Peak Oil and The Future of Alternative Energy

I think it is very possible that 10 years from now we could be in the middle of a Japanese-style longterm recession, and the media will never allow the public to understand that it was ultimately caused by lack of sufficient growth in energy supplies. Everyone will be busy hating the bankster pigmen. No one will understand that despite exponential increases in energy sector investment, oil production still collapsed. No one will understand, despite the abundant evidence indicating that the vast majority of oil exporters have passed their peak production, including Saudi Arabia. (Saudi Arabia peaked in 2005. Despite prices skyrocketing, they were not able to beat their 2005 numbers last year.)

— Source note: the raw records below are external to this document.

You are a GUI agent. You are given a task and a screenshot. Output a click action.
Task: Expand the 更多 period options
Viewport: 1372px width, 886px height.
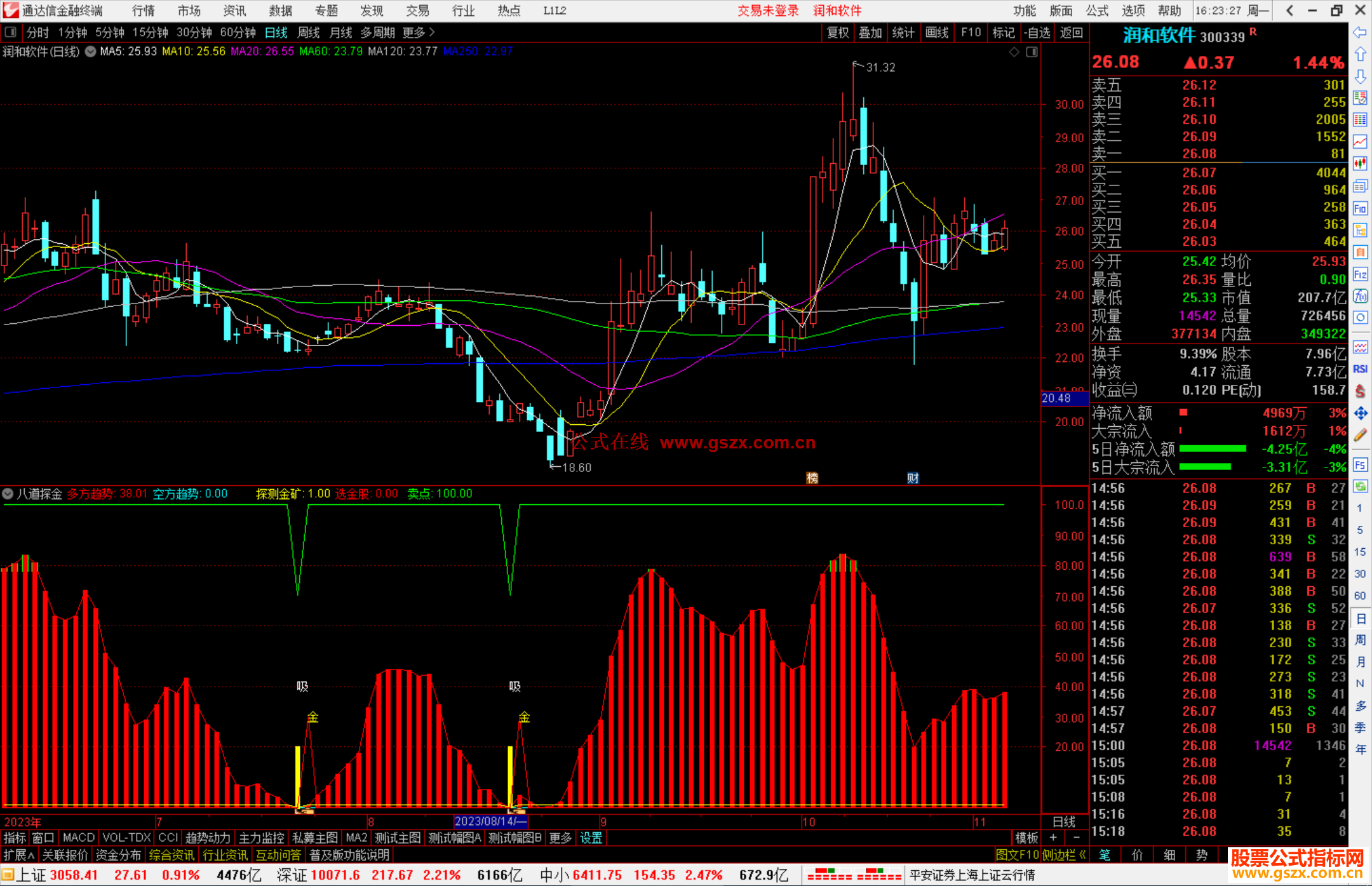point(419,32)
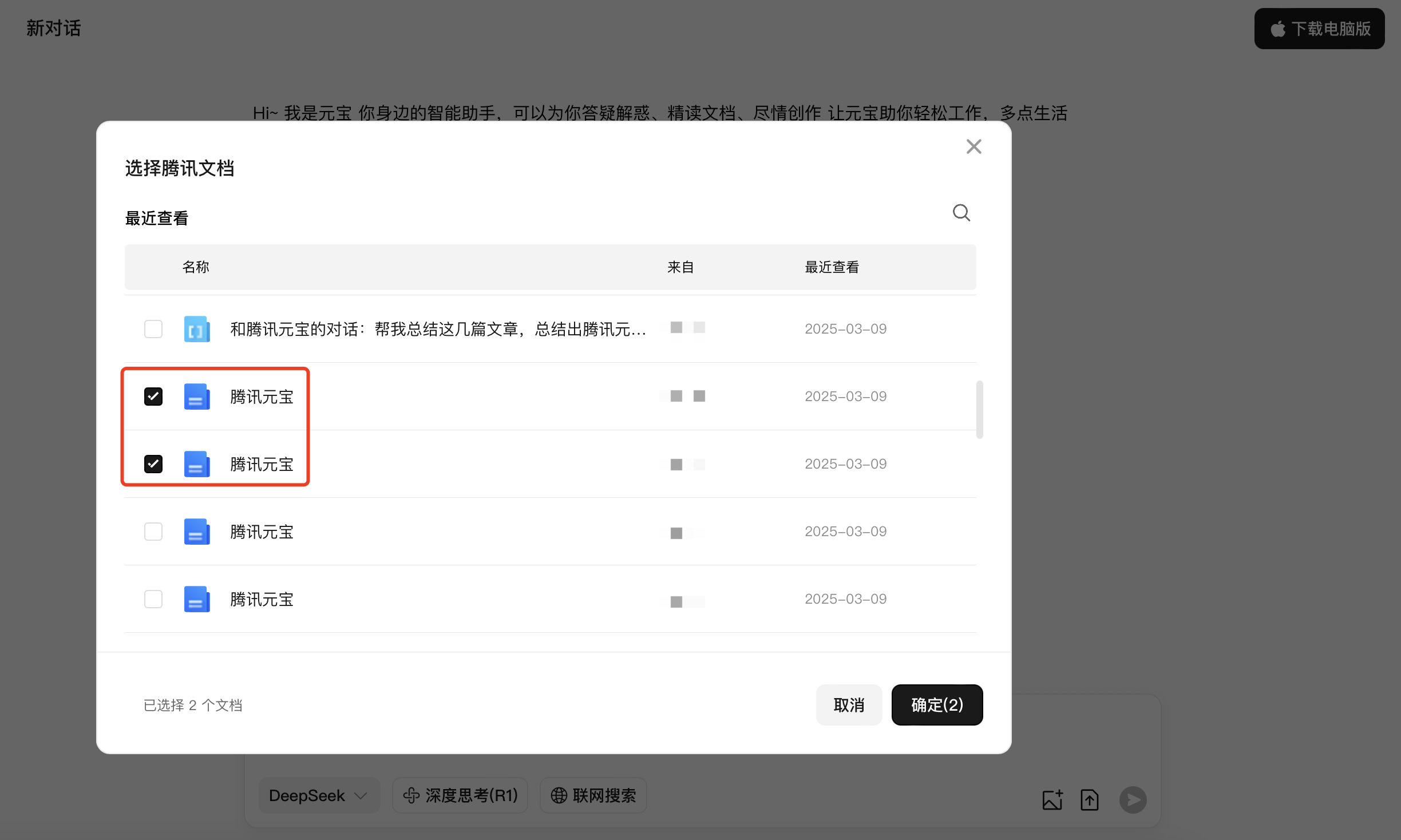The image size is (1401, 840).
Task: Close the 选择腾讯文档 dialog with X
Action: point(973,146)
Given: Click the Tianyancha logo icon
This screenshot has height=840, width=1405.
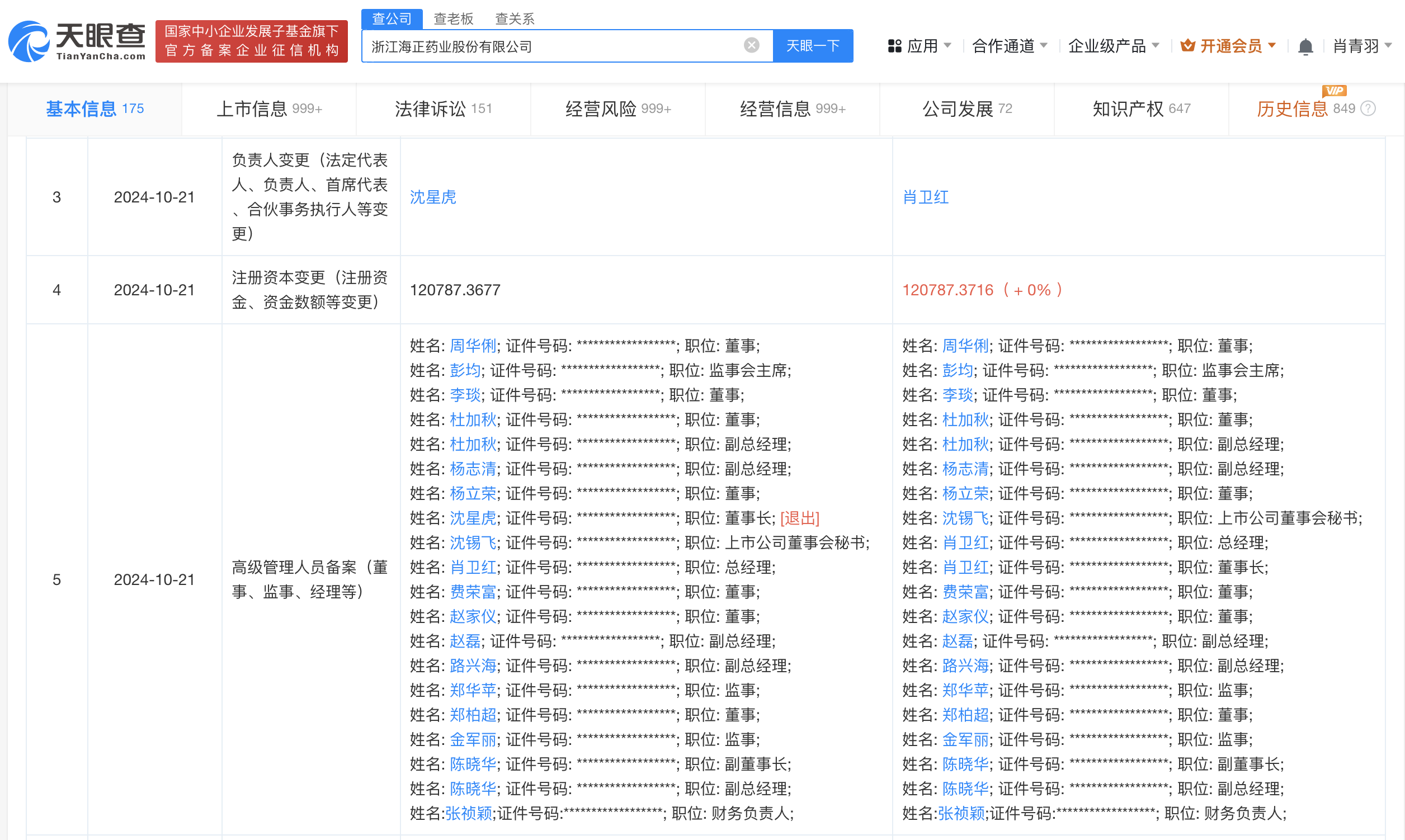Looking at the screenshot, I should tap(29, 41).
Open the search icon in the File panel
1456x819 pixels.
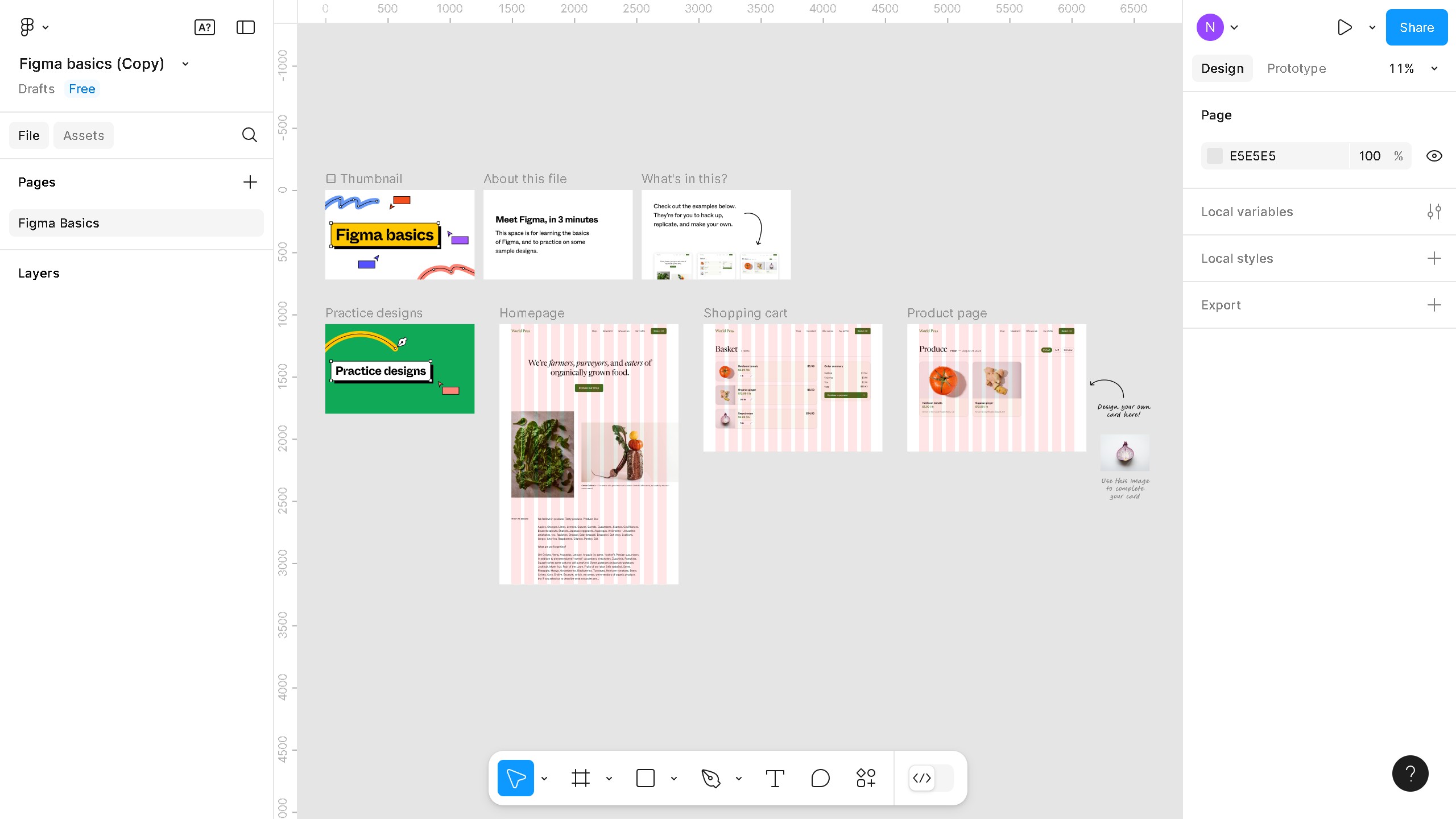click(x=249, y=135)
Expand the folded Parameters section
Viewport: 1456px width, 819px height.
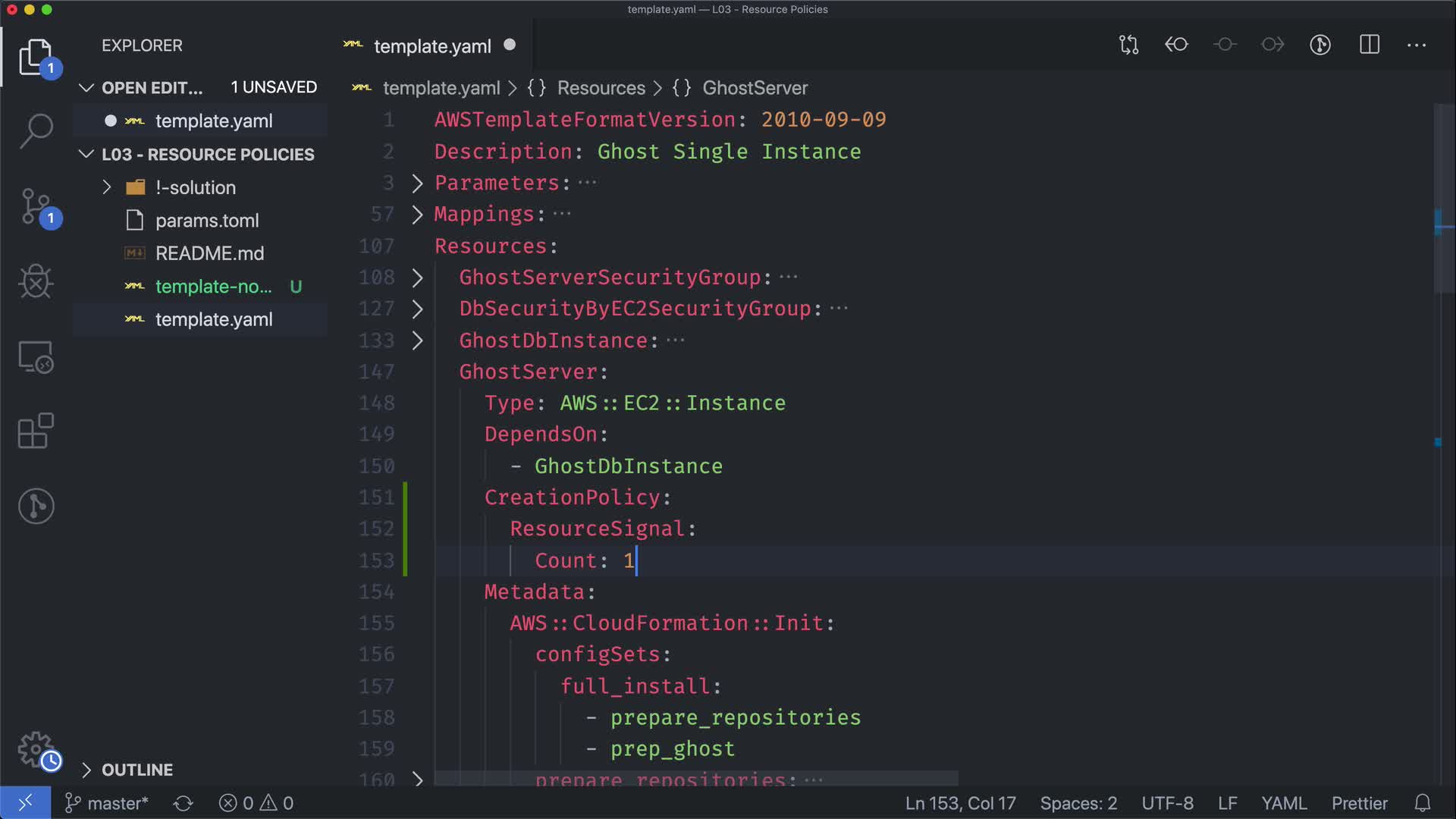coord(417,183)
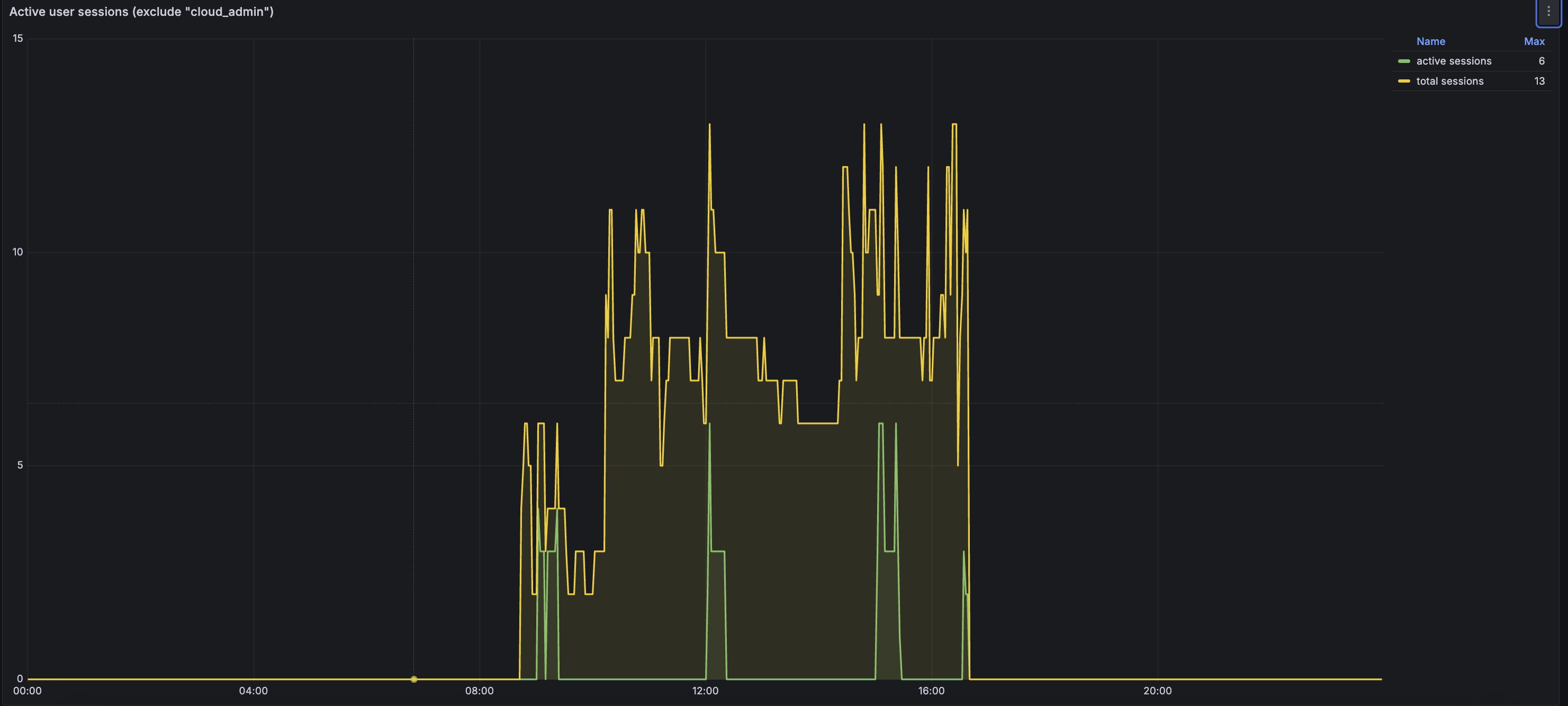The height and width of the screenshot is (706, 1568).
Task: Sort legend by Name column header
Action: [1430, 41]
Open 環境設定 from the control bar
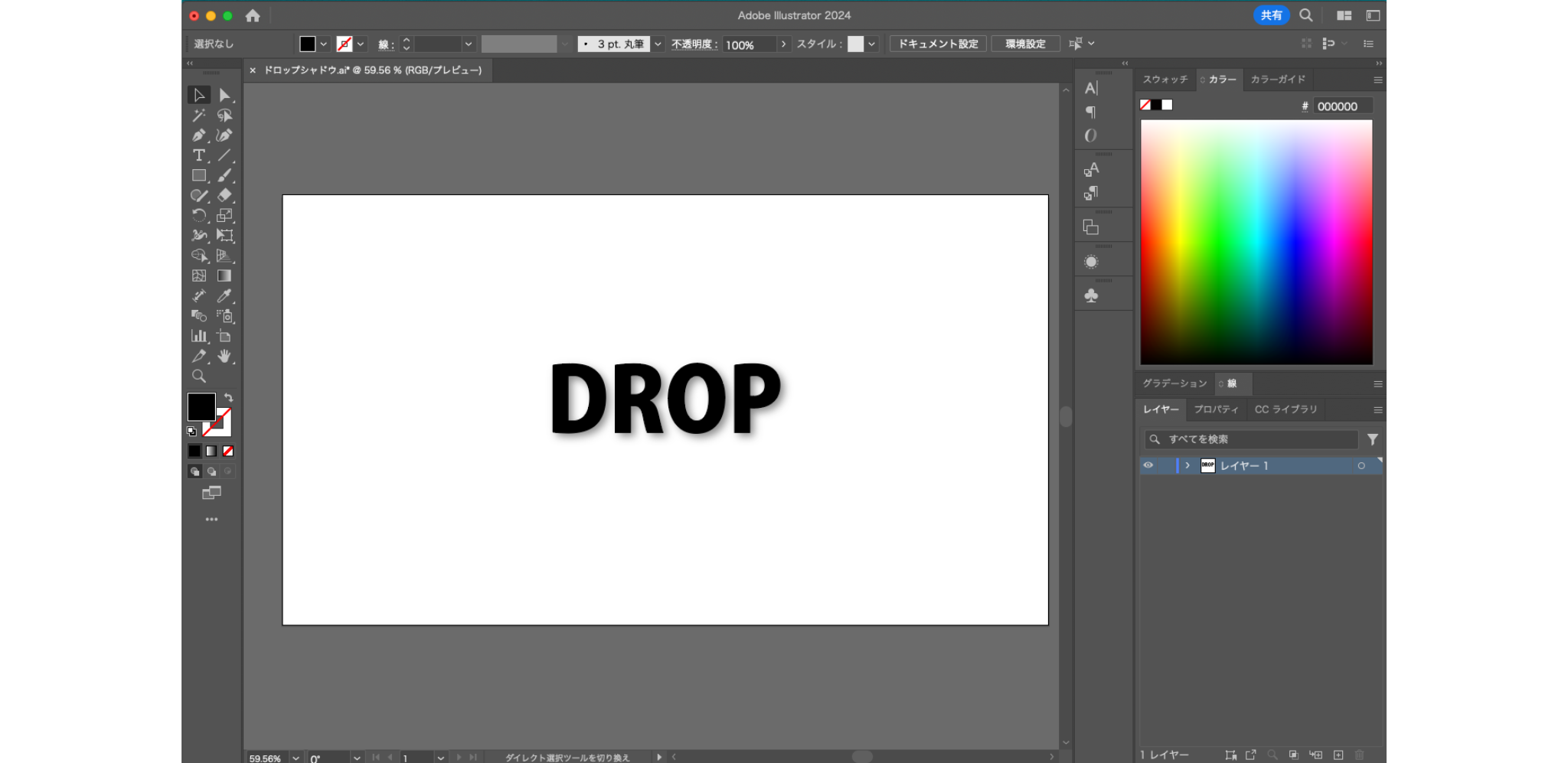Screen dimensions: 1568x763 pos(1024,44)
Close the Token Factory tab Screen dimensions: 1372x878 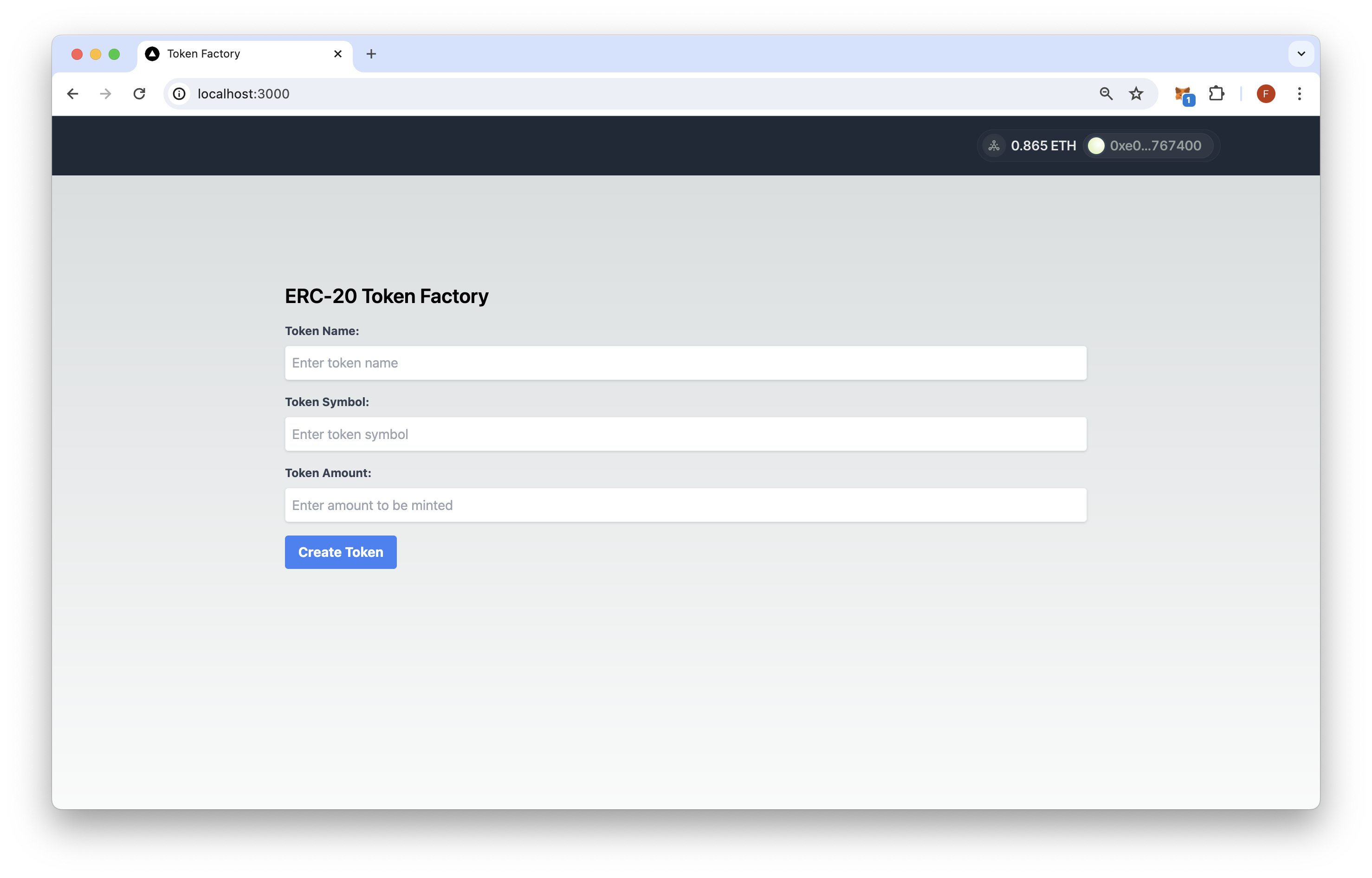click(337, 53)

The result of this clampdown of information (called the Energy Iron Triangle) will be that alternative energy will never reach the sort of demand that is required to drive the prices up to stimulate steady longterm investment and growth. Instead, the economy will simply continue to contract according to the scenarios laid out by Kunstler and others. It will be the Long Emergency, and nobody will even realize what caused it. It's already been going for 4+ years, and so few understand. There is little reason to believe that this will change. All public opinion is manufactured based on service of elite interests. It serves the elite to make everyone afraid of climate change, because they will get their global carbon tax scheme in place. Does it matter that peaking fossil energy means less carbon emissions in the future? Even if we waste no resources on scams such as carbon capture & sequesteration? Nope, of course not. They want their carbon taxes, and they will get them. The "tax on life" is one of the ultimate goals of the eugenicists running this planet.

1 Comments:

Blogger Sandor said...

Just found your blog from a comment on Naked Capitalism. Very good writing. Curious what your thoughts are as to the future of the US Dollar. Time frame for abandonment of USD as world reserve currency? Perhaps a neutral IMF exchange unit for international trade? Sustained devaluation of the dollar fails to outpace debt destruction? In short, how to store wealth if gold proves to be inadequate to the task? The only answer I have come up with is to trade futures contracts for returns that outpace the destruction of the dollar.